Social strife played out nationally and on the local level. The anti-war movement sprang up in response to the U.S. war in Vietnam, students at San Francisco State University went on strike for five months starting in 1968, and residents banded together to fight redevelopment in the Fillmore District. It all resulted in “a renewed interest on the part of young people in organizing at the community level, organizing at the neighborhood and community level,” Welch said.

“In the midst of that ferment there was, as I say, an increasing concern that all politics are local,” he added.

Politics may have increasingly become local, but power remained centralized, Welch argued.

“The supervisors were basically captive of the mayor and the bureaucracy of The City, and that was their constituency,” Welch said, echoing the arguments he made managing the campaign for district elections more than 40 years ago.

The momentum crescendoed with Proposition T, which appeared on the 1976 ballot and offered San Franciscans the chance to elect their supervisor by district. It passed with 52.4% of the vote.

The impact was immediate.

The first district elections were held in 1977 and resulted in the elections of Harvey Milk, the first openly gay supervisor, Ella Hill Hutch, the first African American female supervisor, and Gordon Lau, the first Asian American supervisor.

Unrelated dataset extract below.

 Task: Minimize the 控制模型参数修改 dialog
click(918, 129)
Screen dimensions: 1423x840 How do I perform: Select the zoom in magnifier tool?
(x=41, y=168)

Milk had previously run for supervisor, but his support from the gay community in the Castro was not substantial enough to win an at-large seat. Within a smaller district, it put him over the edge.

But the district system also saw the election of Milk’s conservative counterpart and eventual assassin, Dan White, who hailed from the more conservative southeastern corner of The City, District 8.

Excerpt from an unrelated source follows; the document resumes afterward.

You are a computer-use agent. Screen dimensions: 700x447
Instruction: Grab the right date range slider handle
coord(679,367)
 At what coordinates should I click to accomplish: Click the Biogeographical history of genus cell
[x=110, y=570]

In 1978, Supervisor Dan White shot Milk and Mayor George Moscone.

Those long opposed to district elections capitalized on the shock and trauma of the assassinations. Voters repealed the district system in 1980, just a few years after adopting it. For the next two decades, supervisors were once again elected citywide.

“In part, it was a response to the factionalized, ugly tribalized politics,” Talbot said.

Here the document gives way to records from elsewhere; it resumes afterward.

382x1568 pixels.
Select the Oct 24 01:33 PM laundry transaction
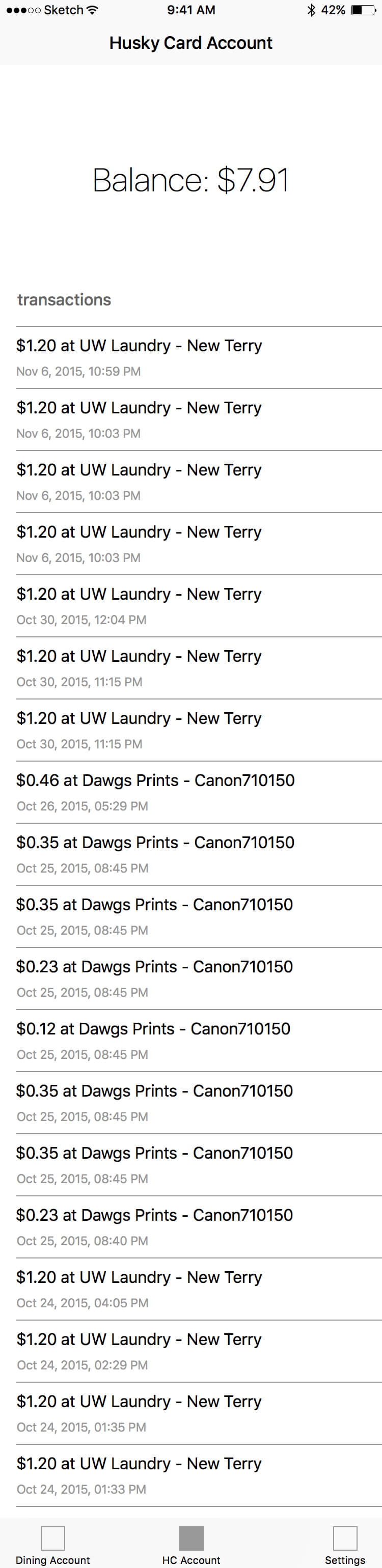(x=190, y=1475)
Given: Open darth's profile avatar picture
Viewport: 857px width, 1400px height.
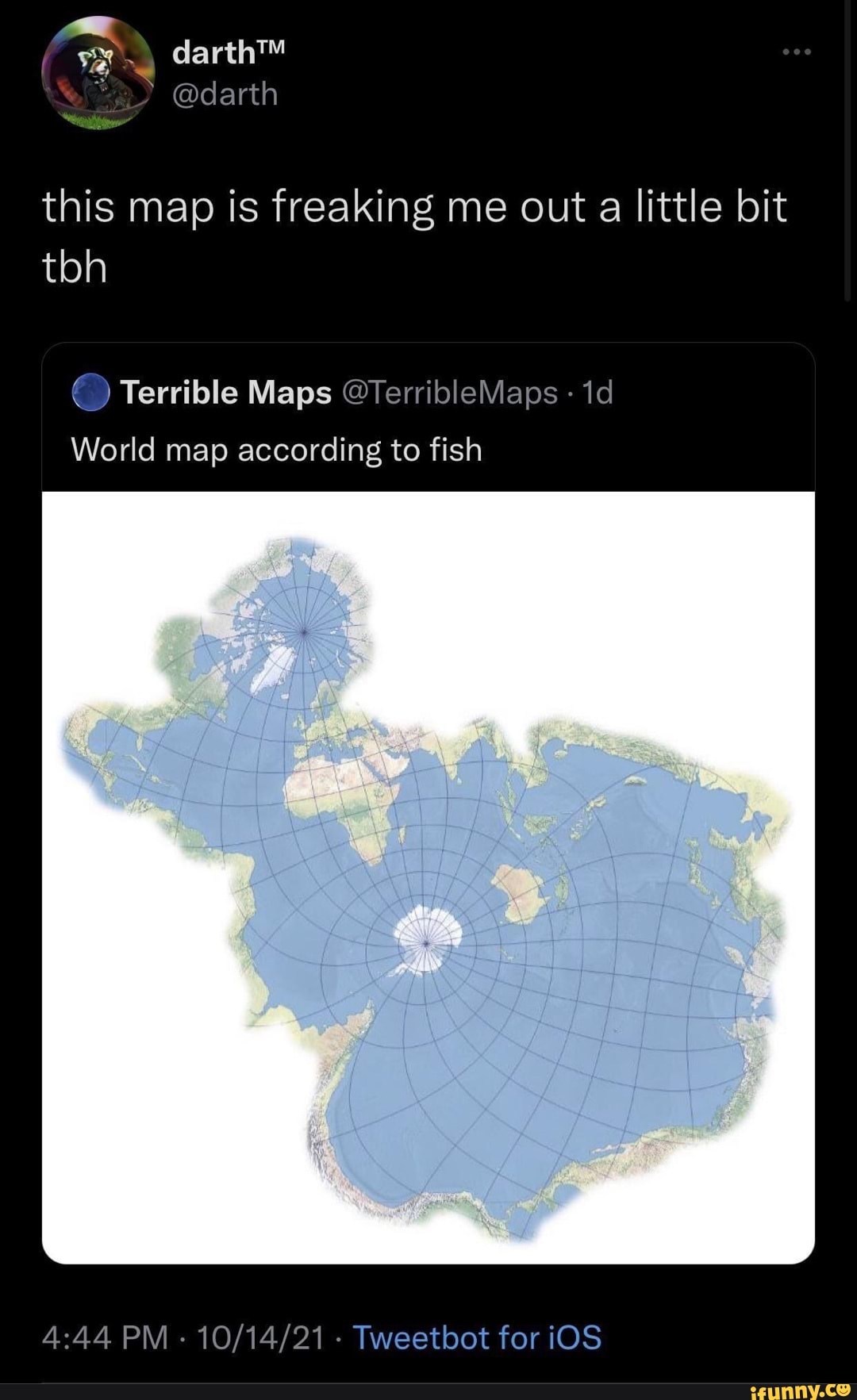Looking at the screenshot, I should tap(98, 73).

The New York Times reported at the time the vote was “what some saw as a conservative backlash and others regarded as a reflection of apathy.”

Though subsequent elections were held at-large, Welch argued the practice of supervisors reacting first to neighborhood needs already had quickly become the norm.

“When they ran at large in 1980, all of the district-elected supervisors were reelected at large and basically functioned as district supervisors,” Welch said.

Advocates clamored for district elections again through the 80s and 90s, finally finding success in 1996. (This wasn’t the only memorable proposal on the ballot in 1996, as voters also approved the plan to build what is now Oracle Park to replace the venerable but blustery Candlestick Park.)

But it’s safe to say residents have a love-hate relationship with the process, as this year’s debate over boundaries has shown. And while the system’s backers hail the direct representation offered by districts, how they’re drawn has the ability to divide The City.

Progressives interpret the conflict as a deliberate push by moderates to dilute their voting power with new lines.

The Redistricting Task Force’s 5-4 decision drew fire because it separates the Tenderloin from SoMa, a move that critics say reduces the influence of low-income San Franciscans in those neighborhoods — many of whom share cultural roots and beliefs. Residents who attended Thursday’s meeting were angered over what they felt to be “a class-warfare map.”

Those who wish to return to at-large elections could point to the chaos as proof that the system is inherently flawed and its consequences permeate San Francisco politics.

“The City unfortunately is not run by the mayor. We are now plagued with the politics of districts that have no interest in anything except their little turf,” former Mayor Willie Brown told The New York Times earlier this year.

District elections have, Talbot said, brought out the worst in politicians, who can be “narrow-minded and uncompromising.”

“It’s also brought out the best in The City, and that’s democracy,” Talbot said.